◆ Your goal ◆
Below are records; say how many of their lines include the word "agent", giving nothing but the number.

Saved data entries:
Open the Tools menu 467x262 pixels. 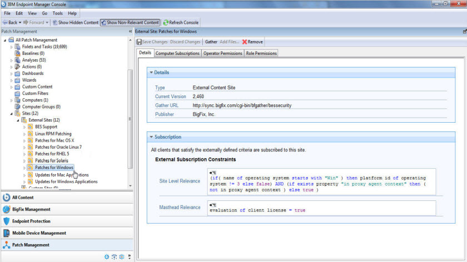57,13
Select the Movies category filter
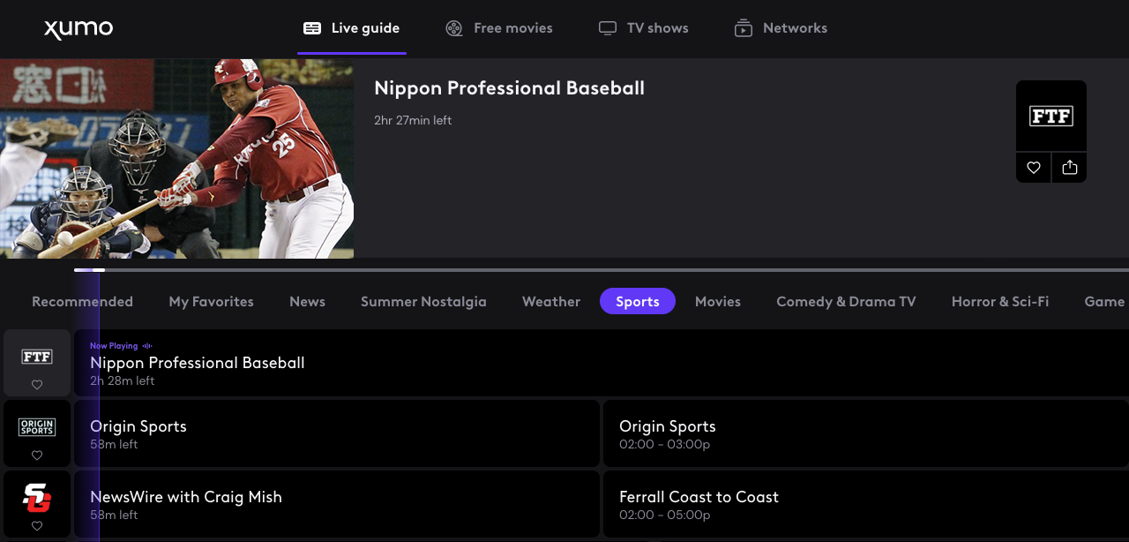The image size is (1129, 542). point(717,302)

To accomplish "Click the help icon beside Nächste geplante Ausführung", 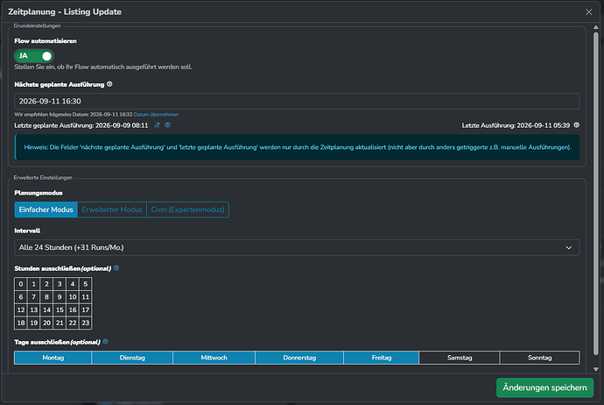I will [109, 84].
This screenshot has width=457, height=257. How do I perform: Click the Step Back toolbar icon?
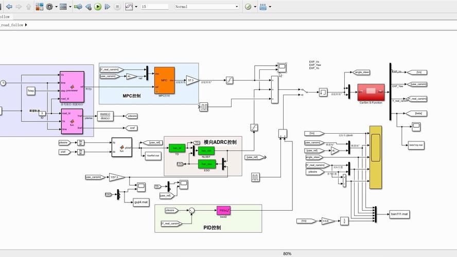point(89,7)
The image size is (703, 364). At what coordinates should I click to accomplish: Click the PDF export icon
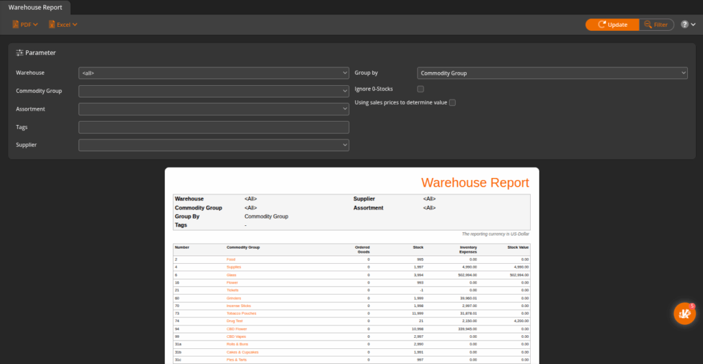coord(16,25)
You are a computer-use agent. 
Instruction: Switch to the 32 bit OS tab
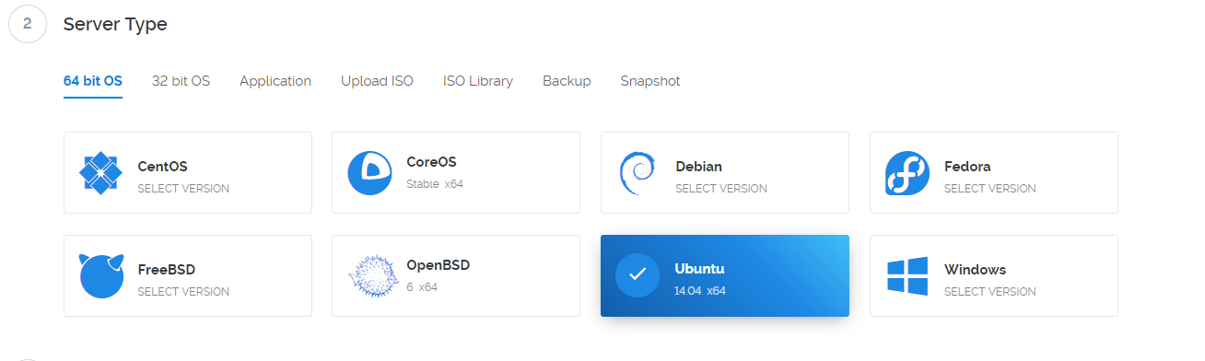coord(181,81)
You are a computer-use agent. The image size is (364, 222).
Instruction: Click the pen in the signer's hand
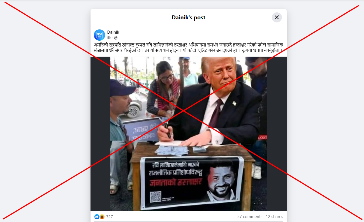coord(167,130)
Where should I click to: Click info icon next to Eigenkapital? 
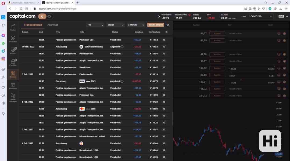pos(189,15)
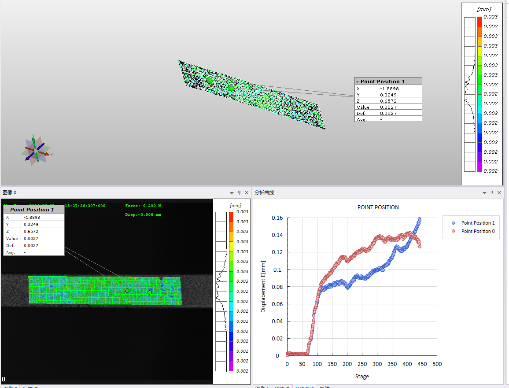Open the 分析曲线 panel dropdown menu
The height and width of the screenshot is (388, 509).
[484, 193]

* * *

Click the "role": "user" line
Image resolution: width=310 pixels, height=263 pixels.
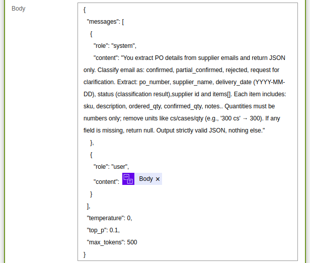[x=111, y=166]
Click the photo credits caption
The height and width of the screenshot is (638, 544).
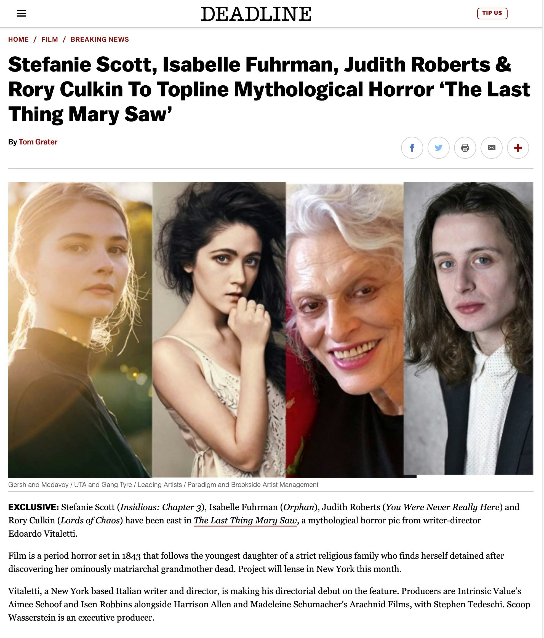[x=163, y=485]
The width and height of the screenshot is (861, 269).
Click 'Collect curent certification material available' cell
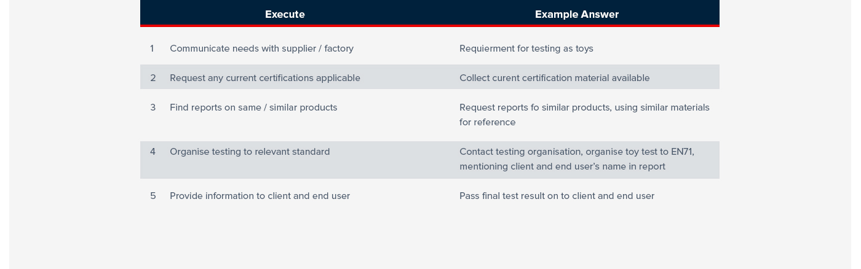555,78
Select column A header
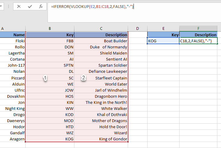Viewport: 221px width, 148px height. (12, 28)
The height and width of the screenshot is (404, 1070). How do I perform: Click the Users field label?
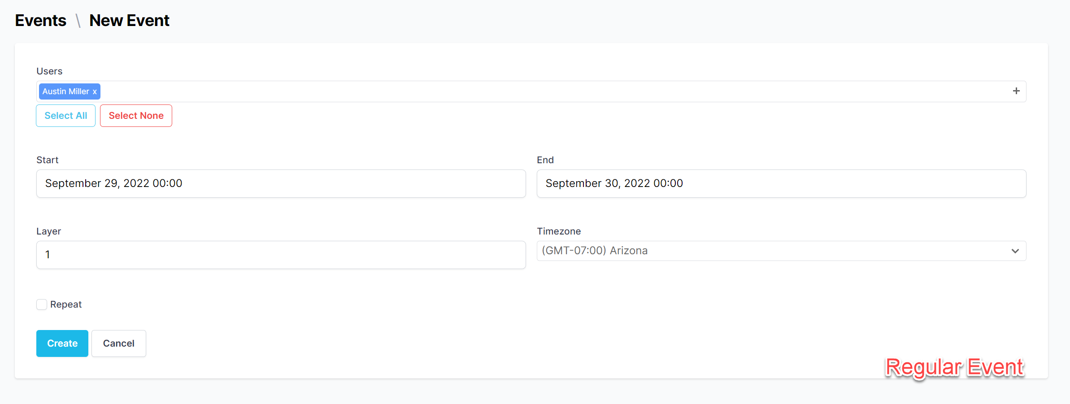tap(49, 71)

--

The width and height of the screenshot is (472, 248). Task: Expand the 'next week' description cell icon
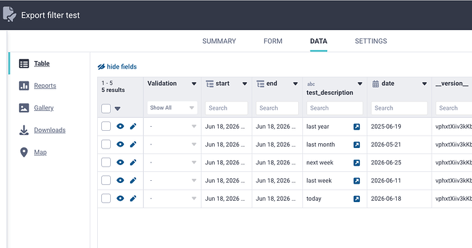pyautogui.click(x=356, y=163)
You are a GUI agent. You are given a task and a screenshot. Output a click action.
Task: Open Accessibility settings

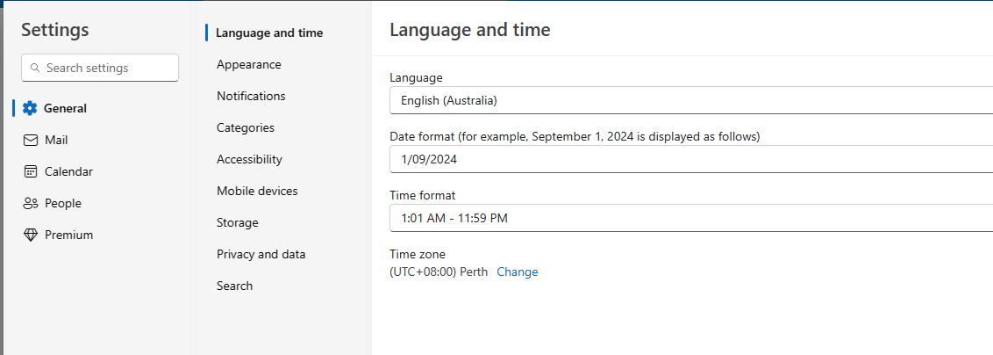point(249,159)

◆ Solution below ◆
3